**GIVEN REQUEST**
Please swap "Instruction" for "Directive" throughout the data below, keep everything else the same, and leave the pictures out of your answer.

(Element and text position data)
--- Begin ---
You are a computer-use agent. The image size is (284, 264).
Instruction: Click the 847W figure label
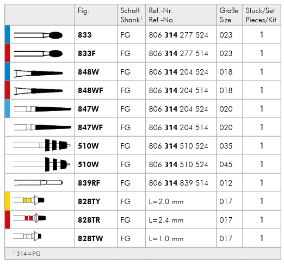pyautogui.click(x=88, y=109)
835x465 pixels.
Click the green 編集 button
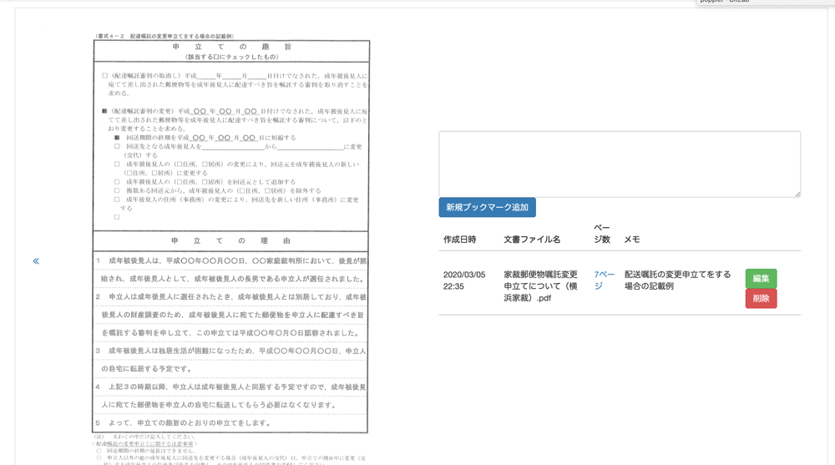point(761,278)
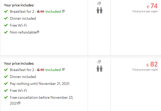Click checkmark beside Pay nothing until November
161x111 pixels.
click(x=6, y=84)
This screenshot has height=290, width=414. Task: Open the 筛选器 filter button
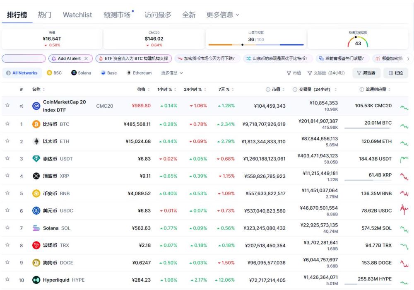point(366,73)
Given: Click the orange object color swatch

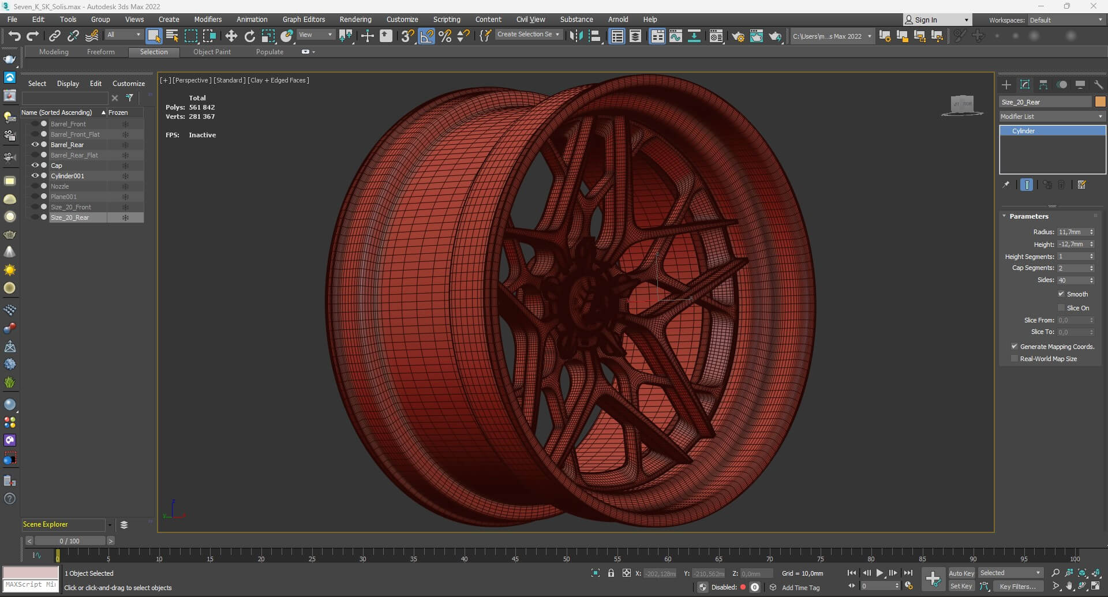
--- End ---
**THE OUTPUT**
You are a computer-use agent. The image size is (284, 264).
Directive: Click the 847W figure label
pyautogui.click(x=88, y=109)
835x465 pixels.
Click the green 編集 button
point(761,278)
Click checkmark beside Pay nothing until November
161x111 pixels.
click(x=6, y=84)
This screenshot has height=290, width=414. Task: Open the 筛选器 filter button
point(366,73)
Given: Click the orange object color swatch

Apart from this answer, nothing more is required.